| THE PROBLEM |
Find every line in the records below that contains the string "pixels", and copy each of those lines.

═══ EXCERPTED DATA

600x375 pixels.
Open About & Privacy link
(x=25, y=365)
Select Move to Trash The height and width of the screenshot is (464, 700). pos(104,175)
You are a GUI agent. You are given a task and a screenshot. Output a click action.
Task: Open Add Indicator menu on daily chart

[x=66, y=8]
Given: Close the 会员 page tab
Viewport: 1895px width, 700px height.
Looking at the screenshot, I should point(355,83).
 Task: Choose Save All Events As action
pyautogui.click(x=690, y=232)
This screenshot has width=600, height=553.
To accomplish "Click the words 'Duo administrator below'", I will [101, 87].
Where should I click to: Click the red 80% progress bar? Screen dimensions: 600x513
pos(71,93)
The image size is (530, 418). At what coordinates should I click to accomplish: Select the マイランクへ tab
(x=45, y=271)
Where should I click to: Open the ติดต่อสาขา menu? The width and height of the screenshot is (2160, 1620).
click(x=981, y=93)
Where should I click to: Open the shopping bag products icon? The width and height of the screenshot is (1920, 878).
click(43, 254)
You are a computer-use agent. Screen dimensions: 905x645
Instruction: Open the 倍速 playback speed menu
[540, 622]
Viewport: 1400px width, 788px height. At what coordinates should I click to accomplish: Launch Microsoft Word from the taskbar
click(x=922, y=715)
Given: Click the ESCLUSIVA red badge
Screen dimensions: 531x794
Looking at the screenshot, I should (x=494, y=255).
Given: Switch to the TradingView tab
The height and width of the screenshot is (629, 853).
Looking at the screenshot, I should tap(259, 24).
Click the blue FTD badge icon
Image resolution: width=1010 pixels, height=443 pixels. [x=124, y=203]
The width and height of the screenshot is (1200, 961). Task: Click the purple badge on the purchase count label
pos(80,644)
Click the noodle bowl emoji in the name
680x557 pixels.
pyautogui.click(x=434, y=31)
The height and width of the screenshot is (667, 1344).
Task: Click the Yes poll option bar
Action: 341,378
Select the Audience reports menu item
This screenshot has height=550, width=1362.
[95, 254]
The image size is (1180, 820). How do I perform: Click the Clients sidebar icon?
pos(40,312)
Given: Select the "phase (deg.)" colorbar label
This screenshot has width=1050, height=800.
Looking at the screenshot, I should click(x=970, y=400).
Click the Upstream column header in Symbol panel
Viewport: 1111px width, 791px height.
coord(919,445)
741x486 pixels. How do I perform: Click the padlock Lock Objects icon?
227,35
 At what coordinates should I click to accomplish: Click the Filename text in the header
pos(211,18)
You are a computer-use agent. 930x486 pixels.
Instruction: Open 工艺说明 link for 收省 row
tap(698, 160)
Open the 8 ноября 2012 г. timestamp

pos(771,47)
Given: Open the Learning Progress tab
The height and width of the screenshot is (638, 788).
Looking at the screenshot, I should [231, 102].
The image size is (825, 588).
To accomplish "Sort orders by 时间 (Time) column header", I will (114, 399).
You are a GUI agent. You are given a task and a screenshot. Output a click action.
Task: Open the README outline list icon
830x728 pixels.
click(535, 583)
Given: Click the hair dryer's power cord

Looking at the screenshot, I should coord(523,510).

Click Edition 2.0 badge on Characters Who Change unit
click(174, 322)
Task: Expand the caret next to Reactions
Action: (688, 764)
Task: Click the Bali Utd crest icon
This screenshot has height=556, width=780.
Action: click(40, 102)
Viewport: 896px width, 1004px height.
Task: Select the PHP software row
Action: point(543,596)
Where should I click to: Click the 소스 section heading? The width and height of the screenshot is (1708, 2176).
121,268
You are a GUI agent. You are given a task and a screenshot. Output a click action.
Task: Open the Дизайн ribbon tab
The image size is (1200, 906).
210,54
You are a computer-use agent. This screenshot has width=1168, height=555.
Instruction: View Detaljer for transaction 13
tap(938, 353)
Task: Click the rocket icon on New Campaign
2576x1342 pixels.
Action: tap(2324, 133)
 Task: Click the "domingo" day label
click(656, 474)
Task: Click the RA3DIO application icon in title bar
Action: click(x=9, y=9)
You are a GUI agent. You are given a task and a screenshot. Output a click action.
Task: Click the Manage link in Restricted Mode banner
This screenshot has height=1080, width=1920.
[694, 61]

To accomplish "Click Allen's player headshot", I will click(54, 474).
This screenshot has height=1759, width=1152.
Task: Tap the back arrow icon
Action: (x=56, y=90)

══════

| RIGHT ANSWER |
600x375 pixels.
Image resolution: width=1010 pixels, height=443 pixels. [x=124, y=203]
680x557 pixels.
741x486 pixels. How do I perform: Click the padlock Lock Objects icon?
You are a computer-use agent. 930x486 pixels.
830x728 pixels.
2576x1342 pixels.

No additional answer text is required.